Dziś Wigilia ...

 




Dziś najpiękniejszy dzień w roku. Ten magiczny, pachnący siankiem i choinką. Barszczem, grzybową, śledziem. Cały dom wypełniony po brzegi radością i smakołykami. Niestety nie dla wszystkich, bo mówi się dużo o przyjaźni, ale jest w nas dużo nienawiści i wrogości. Czas oczyszczenia i spowiedzi przed Świętami nikomu nie pomoże, gdy ten nie chce się nawrócić.                
Ten dzisiejszy dzień, kiedyś, gdy byłam jeszcze nastolatką, była taka tradycja. Dbało się o to, aby z rana właśnie w Wigilię przyszedł młody mężczyzna. Mama nigdy nie chciała powiedzieć o co chodzi, ale z czasem, wyznała że jak przyjdzie do panny chłopak to cały rok będą taką dziewczynę otaczać mężczyźni i ta raz -dwa wyjdzie za mąż. Raczej chodziło o dobre plony, bo mężczyzna stał na straży moralności i był wyznacznikiem błogiego spokoju.

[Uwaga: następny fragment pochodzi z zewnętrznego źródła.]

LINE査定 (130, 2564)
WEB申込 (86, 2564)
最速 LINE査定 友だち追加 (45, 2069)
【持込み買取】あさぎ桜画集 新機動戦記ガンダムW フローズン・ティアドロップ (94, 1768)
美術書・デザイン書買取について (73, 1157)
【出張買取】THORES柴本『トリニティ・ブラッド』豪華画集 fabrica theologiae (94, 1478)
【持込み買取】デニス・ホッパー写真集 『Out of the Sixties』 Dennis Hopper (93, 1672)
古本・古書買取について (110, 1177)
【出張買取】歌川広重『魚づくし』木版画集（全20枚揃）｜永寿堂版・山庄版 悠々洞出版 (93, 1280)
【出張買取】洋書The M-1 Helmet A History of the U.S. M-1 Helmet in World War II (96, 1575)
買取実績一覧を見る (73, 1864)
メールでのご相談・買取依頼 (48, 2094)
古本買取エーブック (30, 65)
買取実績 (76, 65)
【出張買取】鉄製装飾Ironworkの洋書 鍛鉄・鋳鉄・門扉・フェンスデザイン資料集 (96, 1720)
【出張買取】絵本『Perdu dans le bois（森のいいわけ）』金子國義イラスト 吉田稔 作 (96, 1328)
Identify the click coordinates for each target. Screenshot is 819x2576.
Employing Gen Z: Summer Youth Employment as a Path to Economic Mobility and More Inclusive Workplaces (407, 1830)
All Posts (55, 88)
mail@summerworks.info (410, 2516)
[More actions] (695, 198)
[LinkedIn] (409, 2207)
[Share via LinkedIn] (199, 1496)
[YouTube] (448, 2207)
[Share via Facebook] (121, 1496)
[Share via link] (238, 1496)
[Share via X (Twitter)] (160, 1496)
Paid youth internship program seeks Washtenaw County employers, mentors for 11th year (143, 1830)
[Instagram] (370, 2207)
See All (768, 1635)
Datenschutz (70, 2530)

                                                                                                                                                                        Teraz, już wszyscy na wysokich obrotach, kiedy piszę, dzwonią znajomi i dalsza rodzina. Dzieci zadzwoniły jeszcze na koniec, bo wsiadały do samolotu i za chwilę sześć godzin lotu i będą w cieplutkim,

pięknym miejscu na 100 piętrze. 
Dla mnie tu i teraz; przy kominku z kochaną osobą, szczerą i wyjątkową -jak nigdy dotąd. Zupa grzybowa jeszcze się gotuje, pyszna jak nigdy. Grzyby najdorodniejsze na świecie, dostaliśmy od  pani Krysi z Rosochatki tj.Bory Tucholskie. Za co z tego miejsca, serdecznie dziękujemy. Polędwiczki z dorsza usmażę na oleju rzepakowym, ryba po grecku zrobiona. Przesmażyłam [raczej zeszkliłam] cebulkę, później wkładałam do garnka ;na spód kilka liści laurowych, kilka ziaren ziela angielskiego, ryba na drobne kawałki, na wierzch starta na grubych oczkach marchewka ekologiczna z mojego ogródka. Wspomniana, zeszklona cebula -warstwa na przemian z rybą i marchewką. Na koniec zalałam wszystko pulpą pomidorową zrobioną latem  z pomidorów z ogrodu.  Wszystko potrzebowało 15-20 minut gotowania, do tego w między czasie troszkę pieprzu cayenne, papryki słodkiej i ajwaru. Taki przecier robię sama, pomidory, cebula, czosnek, bakłażan, papryka.Wszystko gotuję latem na wolnym ogniu ok.trzech dni z przerwami. Cała woda musi odparować, potem pasteryzuję i do spiżarni. Teraz jest jak znalazł, nawet do mięsa czy sera.                                                                                                            Za kilka chwil pierwsza Gwiazdka, kiedyś będąc małym dzieckiem, myślałam, że ta gwiazdka to jest jakaś inna, ogromna.   Choinka ubrana, wszystko gotowe, kolędy cichutko słychać w oddali. Nastrój Świąt, ale czy na pewno tak jest ? Czy pogodziliśmy się z bliskimi? Czy sprawiliśmy im radosne Święta?  Może nie wszystko jest tak jak powinno? Jeszcze mamy czas, kilka chwil, na to aby do Tych których obraziliśmy, lub sprawiliśmy ogromny ból i przykrość,  po prostu zadzwonić.  Uczynimy w ten sposób najpiękniejsze Ich Święta, najwspanialszy prezent..Jeszcze mamy czas….do dzieła, aby później spokojnie i z czystym sumieniem zasiąść do pięknie udekorowanego świątecznego stołu. Z Bogiem….na ten czas…{edytowano 29.12.2021. nie obchodzę świąt, nie czczę czegoś, czemu nie ufam, nie szykuję kolacji, nie zapraszam i nie pcham dupy do nikogo}...Alleluja.